Task prompt: Given the listing below, output exactly the line containing "This screenshot has height=322, width=396." and every line after it through the end.

Dataset excerpts:
______
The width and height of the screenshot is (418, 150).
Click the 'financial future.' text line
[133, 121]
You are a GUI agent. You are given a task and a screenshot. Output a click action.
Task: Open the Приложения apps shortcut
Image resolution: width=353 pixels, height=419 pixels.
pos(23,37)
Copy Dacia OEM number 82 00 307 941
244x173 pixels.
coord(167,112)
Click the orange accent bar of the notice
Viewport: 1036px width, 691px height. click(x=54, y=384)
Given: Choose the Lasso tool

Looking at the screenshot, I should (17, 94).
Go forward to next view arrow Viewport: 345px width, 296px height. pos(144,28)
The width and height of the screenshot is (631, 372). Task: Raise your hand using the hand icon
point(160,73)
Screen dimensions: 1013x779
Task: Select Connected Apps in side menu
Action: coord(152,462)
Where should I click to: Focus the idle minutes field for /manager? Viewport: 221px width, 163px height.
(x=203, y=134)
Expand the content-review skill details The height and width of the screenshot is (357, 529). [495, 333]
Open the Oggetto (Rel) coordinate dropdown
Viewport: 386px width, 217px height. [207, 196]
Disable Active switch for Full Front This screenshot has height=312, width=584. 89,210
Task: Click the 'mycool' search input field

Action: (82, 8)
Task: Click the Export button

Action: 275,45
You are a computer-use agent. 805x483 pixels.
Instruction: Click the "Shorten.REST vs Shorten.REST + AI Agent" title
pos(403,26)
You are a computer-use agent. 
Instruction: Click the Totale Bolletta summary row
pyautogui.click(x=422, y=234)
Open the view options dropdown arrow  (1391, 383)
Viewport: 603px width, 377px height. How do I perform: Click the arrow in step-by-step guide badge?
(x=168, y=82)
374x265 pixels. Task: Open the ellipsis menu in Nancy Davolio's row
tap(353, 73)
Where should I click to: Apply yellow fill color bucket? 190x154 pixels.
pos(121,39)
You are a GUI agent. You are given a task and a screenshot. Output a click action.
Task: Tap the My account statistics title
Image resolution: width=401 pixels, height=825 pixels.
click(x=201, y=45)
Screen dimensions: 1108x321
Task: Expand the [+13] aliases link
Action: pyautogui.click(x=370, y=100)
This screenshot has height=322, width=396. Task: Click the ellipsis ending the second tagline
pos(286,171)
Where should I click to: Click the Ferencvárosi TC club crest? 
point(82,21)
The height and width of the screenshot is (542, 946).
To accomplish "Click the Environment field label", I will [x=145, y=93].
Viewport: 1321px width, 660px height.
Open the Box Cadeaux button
______
Answer for this exercise:
This screenshot has height=322, width=396. Task: Click the ellipsis ending the second tagline
pos(286,171)
Where should I click to: Click the Ferencvárosi TC club crest? 
point(82,21)
The height and width of the screenshot is (542, 946).
To accomplish "Click the Environment field label", I will [x=145, y=93].
Viewport: 1321px width, 660px height.
Open the Box Cadeaux button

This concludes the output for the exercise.